A Smam deveria propor um Plano de Combate à Poluição, passando de local em local, sem notificar, sem multar, mas para alertar o tipo adequado/inadequado de publicidade, dando um prazo razoável para as devidas adequações. O governo municipal deveria fazer um convênio com o Corpo de Bombeiros, CREA, outras instituições correlatas, para no prazo de um ano resolver todos os casos de fornecimento de PPCI para o bairro redesenhado, resolvendo junto o rolo dos Habite-se, das Alvarás etc.
Da mesma forma, o governo municipal deveria propor um Estudo de Impacto de Vizinhança (EIV), único, fruto do nosso Estatuto da Cidade, Lei Federal nº 10.257/2001 . A Prefeitura chamaria a si esta tarefa.

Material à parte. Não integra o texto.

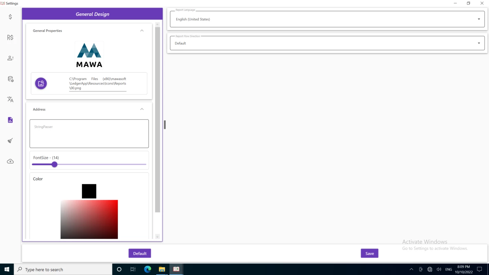Open Microsoft Edge from the taskbar
The height and width of the screenshot is (275, 489).
[x=148, y=269]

Sou pelo bairro em funcionamento vivo e dinâmico 24 horas por dia, o ano todo. Eu defendo o morador, o empreendedor, o visitante com esta visão.

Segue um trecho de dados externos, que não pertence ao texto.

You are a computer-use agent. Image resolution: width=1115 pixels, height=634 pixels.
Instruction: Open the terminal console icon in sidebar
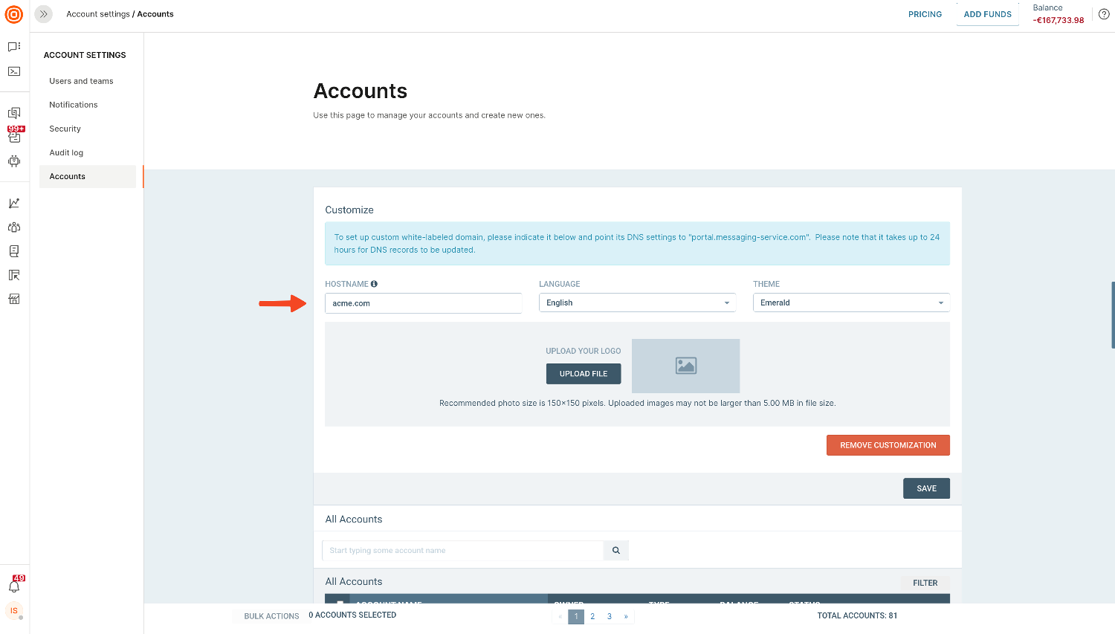coord(14,71)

Um novo processo civilizatório é possível e desejável. Neste EIV, iríamos – como diz o Jaime Lerner – ter que fazer várias acupunturas, não autorizando determinadas atividades em ruas estreitas demais, nem macular um conjunto de casas geminadas onde temos só moradias etc, junto com outras tomadas de decisão, num amplo movimento de pactuação, entre moradores e comerciantes.
Um redesenho para quem pensa grande, com especialistas, sem sectarismos, com um olhar da sociedade, da Câmara, das Instituições. Digo que os debates e a legislação sobre horários de funcionamento é arcaica, feita sob pressão, desagradando a gregos e troianos. O problema não está nos horários, mas na falta de civilidade. E isto se muda.

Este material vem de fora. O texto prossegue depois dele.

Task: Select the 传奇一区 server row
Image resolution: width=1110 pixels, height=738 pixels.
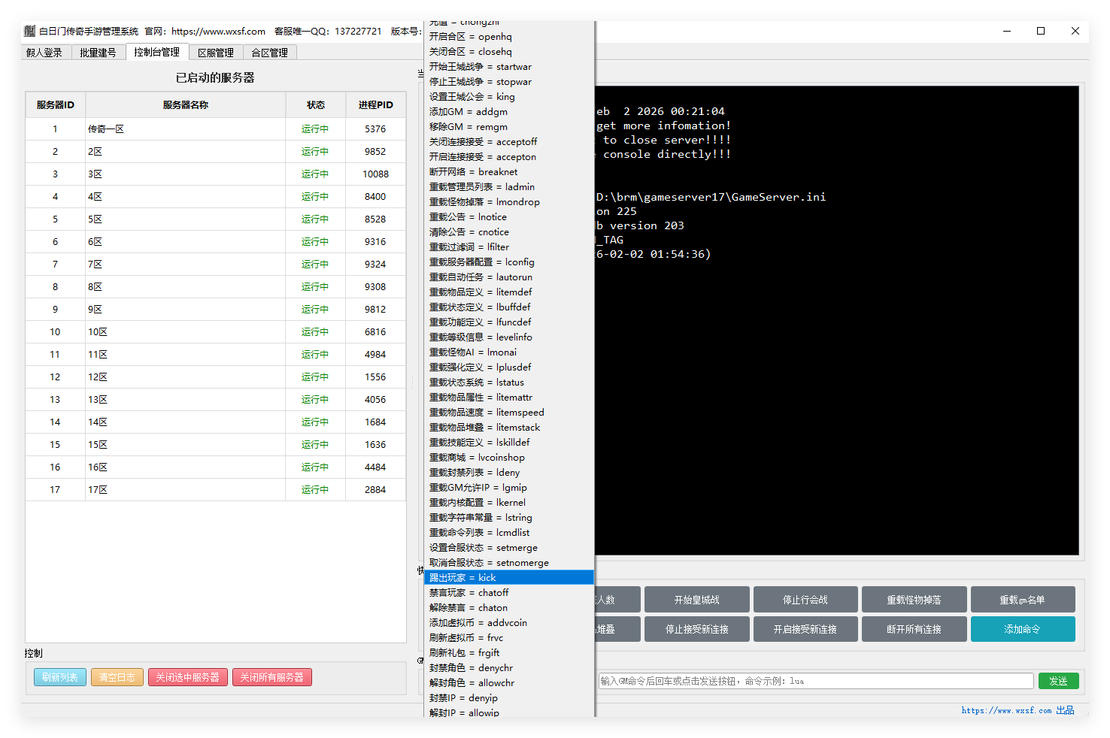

Lembro que quando pactuamos há evolução. Junto aos alvarás, haveria um Termo de Compromisso, no qual se coibiria a venda de bebidas para quem não estiver numa mesa interna ou externa, sem venda avulsa de bebidas (“para levar”), pois sabemos que ficarão na rua, bebendo, daí se perde o controle. Proibir vender bebidas em copos plásticos.
A partir disto, uma ação – como fizemos em 2003/4 – faria este bairro ser o sonho de estar nele e de visitá-lo o tempo todo. Exigiria levar o debate ao Ministério Público, ao Judiciário, até porque, houve e há momentos de relações divergentes. Não querendo com isto catar os culpados.
Os assuntos com argumentação política deveriam ser benéficos, por isso recorro ao Marcelo Gonzatto em seu “Porto Alegre é o Cemitério do Urbanismo”, quando lembra outra frase lapidar do Peñalosa: “Uma cidade ambientalmente saudável é aquela em que as pessoas são felizes”. Na lata, na cara.